— Pre-War Hong Kong ~ Nov 1937-Dec 1941
The Battle of Shanghai, also known as the Battle of Songhu, started on August 13, 1937 and lasted over 3 months, pitting the Chinese National Republican Army against the Imperial Japanese one. For the past five years the Japanese had been gaining more and more territory in China and the Chinese knew they were no match against the Japanese but they had to hold fast and not allow them from taking Shanghai. They were also hoping that, because there were so many foreigners in the city, the Western powers would help them by sending in reinforcements. Alas that was not to be ?
I’m sure that was the catalyst for George and Lila to leave Shanghai for the safety of Hong Kong, as no doubt they were convinced that the Japanese would never try to poke a stick in the eye of the great British lion!
This was my father’s travel document, front and back …
George and Lila travelled from Shanghai to Hong Kong on the Indo-China Navigation Co‘s steamer, the “Chak Sang“, in November 1937, arriving in Hong Kong around the 18th of the month.
George got a job working with his orchestra at all the main hotels – the Hongkong Hotel, playing at the Gripps Restaurant, as well as the Gloucester, Peninsula and Repulse Bay Hotels.
In those days those hotels were owned by the Hongkong Hotel Co Ltd, which later became the Hongkong & Shanghai Hotels group.

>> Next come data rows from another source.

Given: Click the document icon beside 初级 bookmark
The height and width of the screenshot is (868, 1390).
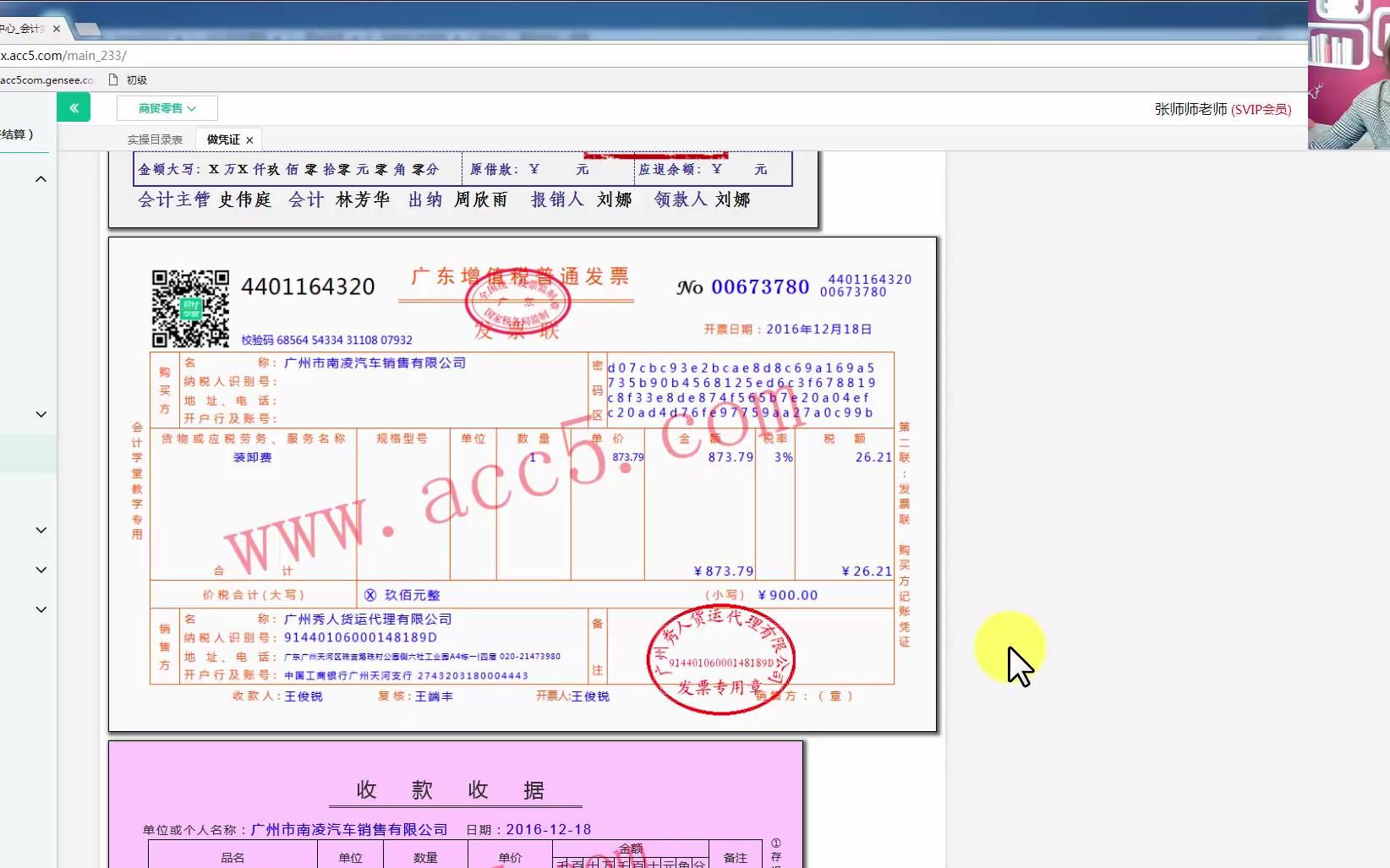Looking at the screenshot, I should tap(112, 79).
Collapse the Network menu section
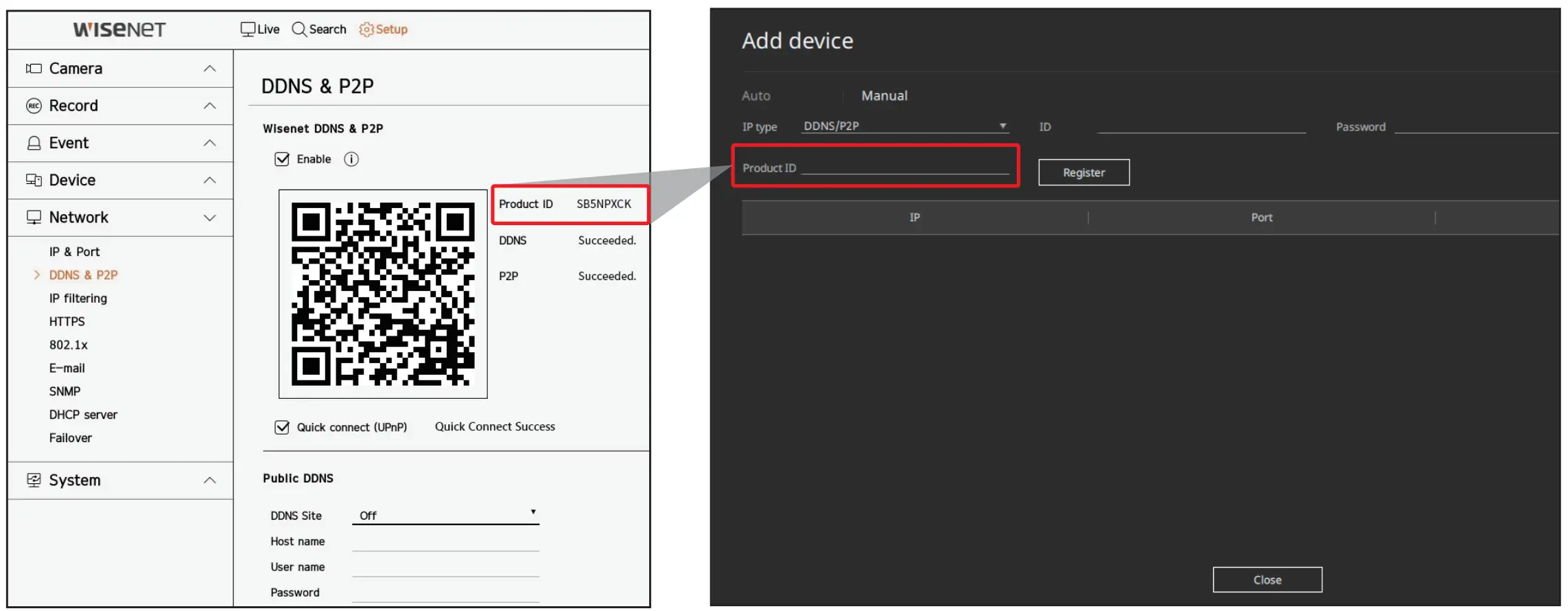The height and width of the screenshot is (611, 1568). point(210,218)
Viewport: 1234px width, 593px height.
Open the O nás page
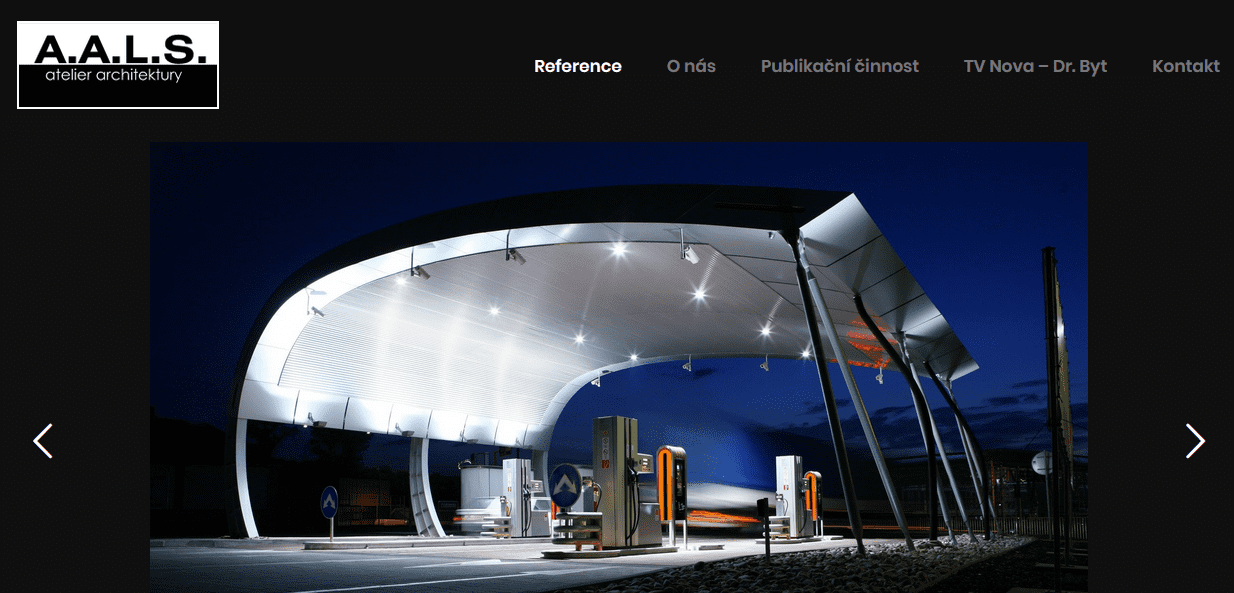pos(691,66)
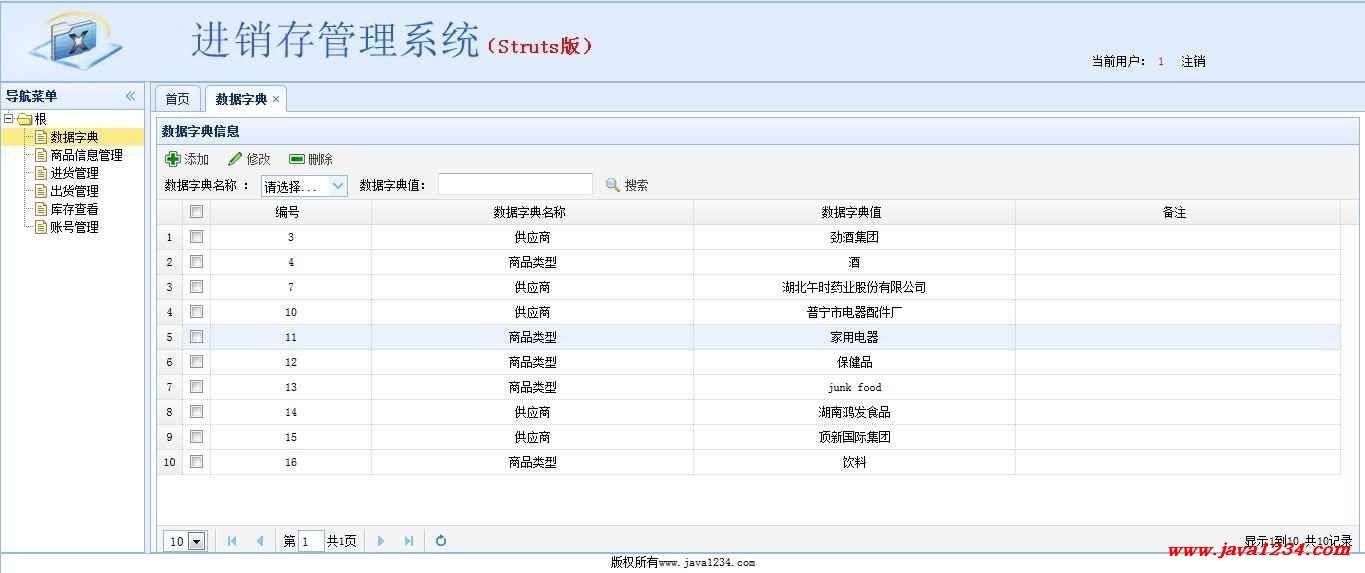Close the 数据字典 tab
Image resolution: width=1365 pixels, height=573 pixels.
coord(276,99)
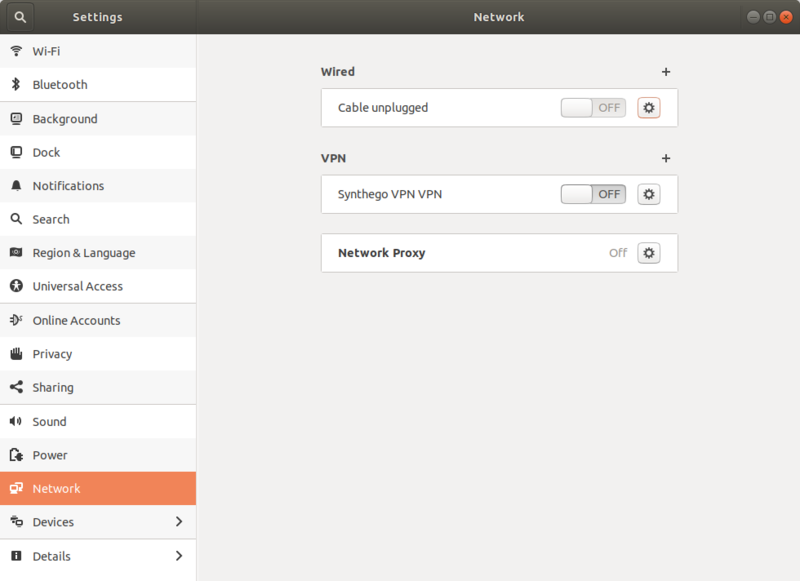Viewport: 800px width, 581px height.
Task: Open gear settings for Synthego VPN
Action: (x=649, y=194)
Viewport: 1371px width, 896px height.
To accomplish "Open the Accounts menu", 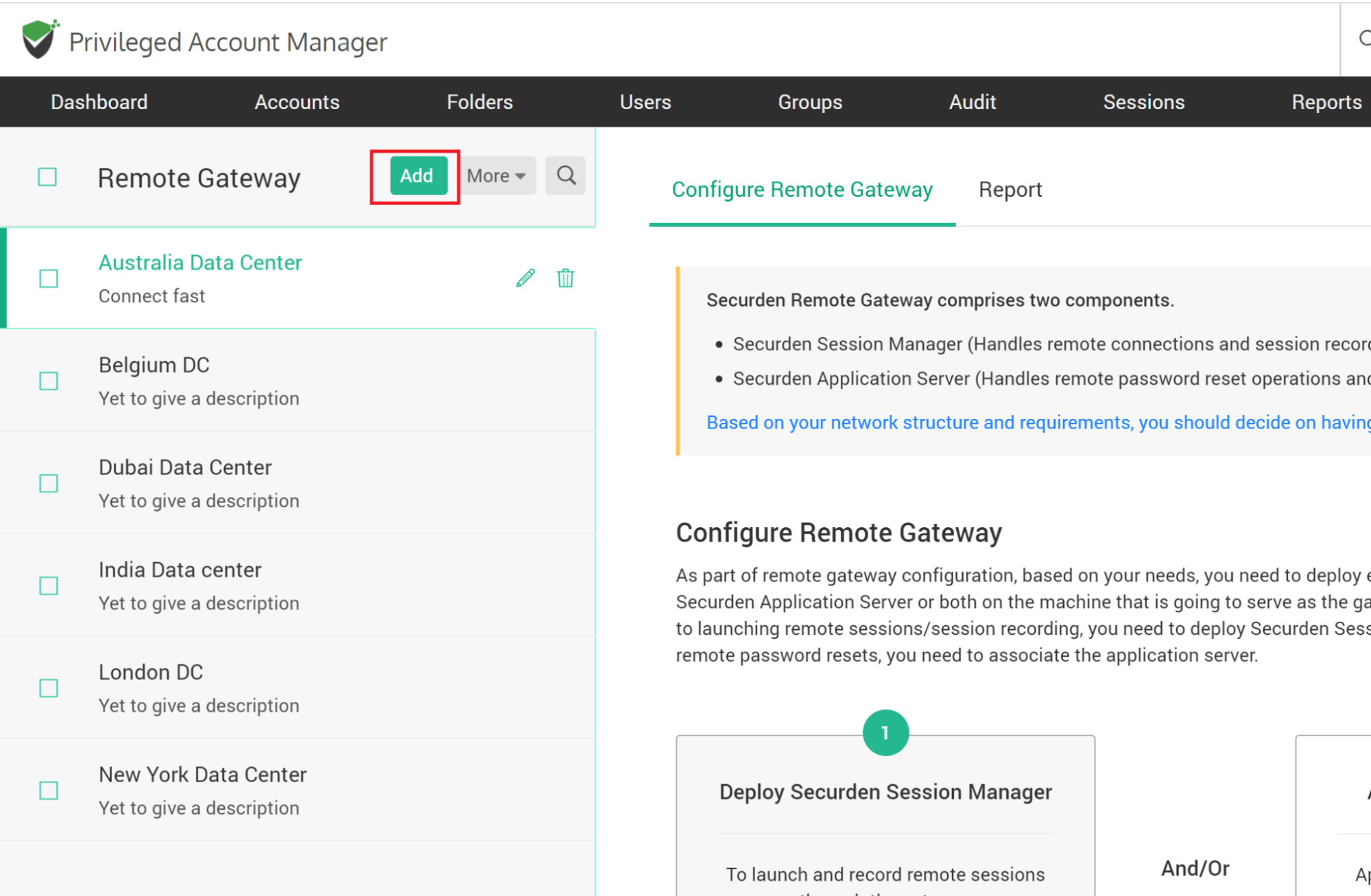I will tap(296, 101).
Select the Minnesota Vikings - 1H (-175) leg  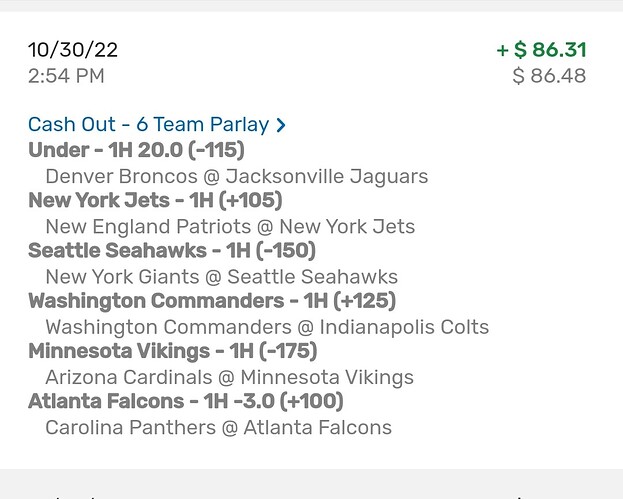[173, 352]
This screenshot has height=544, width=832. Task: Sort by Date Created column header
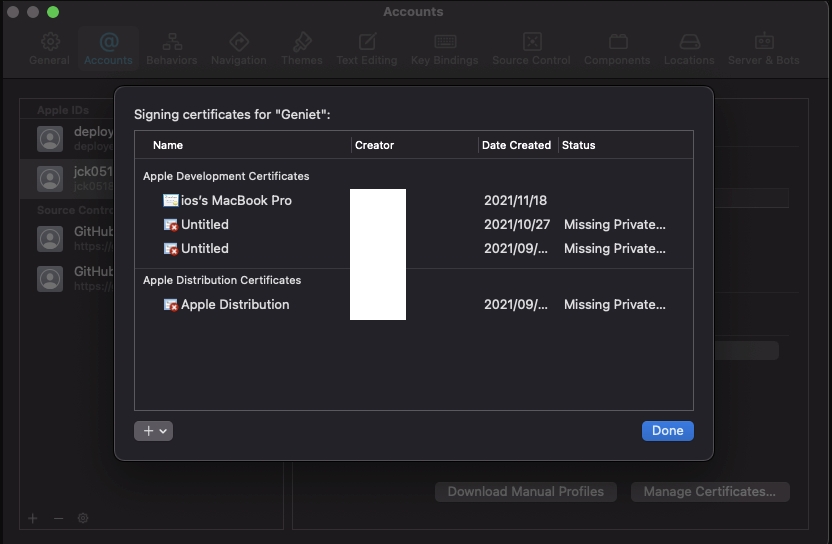pyautogui.click(x=516, y=145)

I had to giggle when I realised that the cartoon pianist on the ad on the right was my father! Took years for the penny to drop! Duh me 🤦♀️
He certainly would have been a very busy man, travelling out to Repulse Bay for tea dances and I guess some weekends, while other weekends he would have been playing at the HK Hotel, the Gloucester or Peninsula, as well as night concerts!
I’m pretty sure Lila had been employed by Whiteaways, a large department store, in Shanghai and she started work with the Linen Chest in 1940 as their manageress.
I think those years were happy for both of them, judging from their smiling faces on all the photos taken at that time.
It must have been such a relief to come from war-torn Shanghai to a peaceful town with gorgeous scenery, lovely beaches and a cosmopolitan crowd. Too bad that the peace would be shattered just four short years later 😟
My father on a sedan chair at the corner of Glenealy and top end of Wyndham Street when he’d arrived in Hong Kong in 1937. I think he just paid the coolies so that he could have a photo in a sedan chair and not that he was heading off to somewhere in the area!!
I found an old receipt which my father kept for furniture he bought for their flat. The photo on the right looks like a dinner with friends at that particular flat 🤗
It seems that my father got his mother and step-father out of China in October 1939 – I found a document for Baba Manya which was issued on the 25th and so they would have arrived in HK within a month of getting that fixed up.
It was interesting to see that a Mrs Krassova was Baba Manya’s witness on her form. Daddy had a Russian musician who played in his orchestra for many year and his name was Andrei Krassoff.
I wonder if Mrs Krassova was his mother, who lived in Tientsin?! In fact, I’m sure of it! 😃
Knowing how sociable my parents were when I was young, I would imagine they have a pretty active social life – probably with other Russians there but also with the other expats.
And, of course, dad would have had late working hours with his orchestra so I reckon their lives must have been busy!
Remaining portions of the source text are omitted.